The speech waveform of humans is quite complex and the ability of humans to understand and generate these waveforms is rather amazing. Like other environmental sounds, speech carries extensive information about its source (i.e., physical characteristics of the speaker). Unlike many other environmental sounds, speech also contains a wealth of information of an abstract nature (i.e., the intended message of the speaker). To develop a cohesive model of the processes involved in speech communication, one needs to integrate research from auditory psychophysics, cognitive psychology, linguistics, neurophysiology, cognitive development, and the philosophy of the mind. Our work on speech perception embraces this interdisciplinary approach. Some of the questions that we are concerned with are: How do humans quickly (and seemingly effortlessly) match the variable and complex waveform of speech to words in their vast mental lexicon? How do infants and second-language learners come to perceive speech sounds in a linguistically-relevant manner? How does the auditory system constrain the representation of speech sounds?

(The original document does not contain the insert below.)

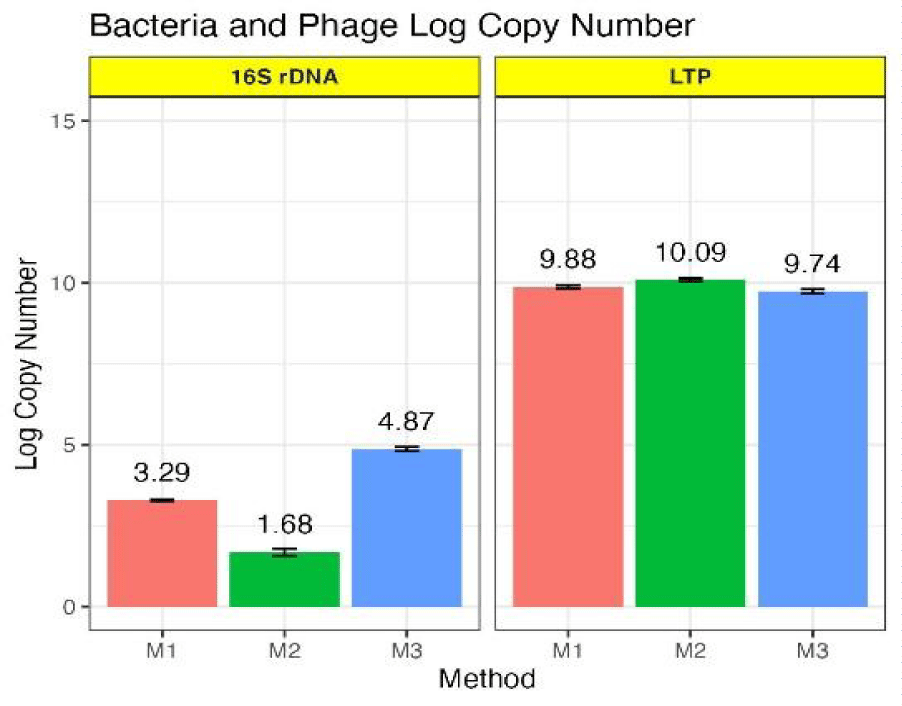Click the 'Method' x-axis title

487,680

Our minds are filled with words – many thousands of them in fact. The processes responsible for finding those words unfold in mere thousandths of a second. While the selection process feels effortless, there are many obstacles for the spoken language system to overcome. One set of important questions concerns the form in which speech information gets stored and how it activates entries in the lexicon. It is a stunning feat that we can find a handful of contextually appropriate words, in an array of thousands, as we construct a sentence; after all, some words sound alike and so are easily confused with one another (two words in this sentence begin with ‘con’ for example), and others are infrequently used and so seemingly stored out of the way. By priming words with speech-like stimuli constructed to isolate specific factors (such as amplitude modulation, used for auditory grouping, or sinewave synthesis, used to track and capture perceptually salient frequencies in speech), we can determine which aspects of the signal activate the words stored in our lexicon. Together with other members of the Parmly Hearing Institute, Dr. J.D. Trout has adapted routines for generating and presenting these speech-like stimuli for the purpose of probing the organization of the lexicon.

Another theoretically interesting feature of speech perception is the human listener's sensitivity to the phonetic form of spoken words. The perception of speech requires that listeners extract a stable phonetic percept from a variable speech signal. The same word can be uttered at different rates, by different voices, in different dialects. One source of variation in the signal derives from talker-specific vocal details. In fact, no two utterances of the same word are acoustically identical, even when repeated by the same talker; they may differ in rate and specific vocal quality, for example. Sources of within-talker variability are breathy/creaky voice quality, shifting formants, fundamental frequency of phonation, changing speaking rate, variable degrees of articulatory undershoot, and imperfect repetition across tokens of the same articulatory gesture. Because there is now evidence that we encode specific vocal characteristics of individual talkers, the repetition priming of a particular talker's distinct utterance of the same word allows us to examine the fineness of grain in the phonetic representation to which a listener is sensitive. Dr. Trout is currently examining these questions about the lexicon’s input and organization. He has published work on auditory-visual influences on phonemic restoration, and on the perceptual impact of fundamental frequency declination.

So, the task for a human adult listening to speech from their native language is rather complex. Now consider the daunting task for infants learning their first language or adults learning a second language. Some of the variance in the acoustic input that they receive is directly relevant to the intended message of the speaker. Other variance in the input, however, is the result of extra-linguistic influences such as the particular structure of the speaker’s vocal tract. Thus, the task for the language learner is to discriminate some of the acoustic variance and to treat the remaining, potentially discriminable, variance as functionally equivalent. In other words, the language learner must create auditory categories that map the linguistically relevant distinctions for the particular language they are attempting to learn. Dr. Andrew Lotto and his students have developed a paradigm for teaching categories of non-speech sounds to adults. These auditory categories have some of the complexity of speech. By exploring the results of manipulating various parameters of the training sets, Dr. Lotto and his students hope to gain some insight into the processes that lead to the learning of linguistic categories (like phonemes). These data will have practical implications for training second-language learners.

In addition to the important role played by experience and categorical processes, the operating characteristics of our perceptual systems must constrain our representations. Dr. Lotto has done quite a bit of empirical work in the last several years examining context effects in speech perception. He has demonstrated that these context effects can be obtained in humans with non-speech sounds with characteristics similar to speech sounds. These results have suggested that the auditory system constrains the representation of speech sounds in meaningful ways and that our current communication system (speech) and the sound inventories of the world’s languages take advantage of the operating characteristics of our auditory system.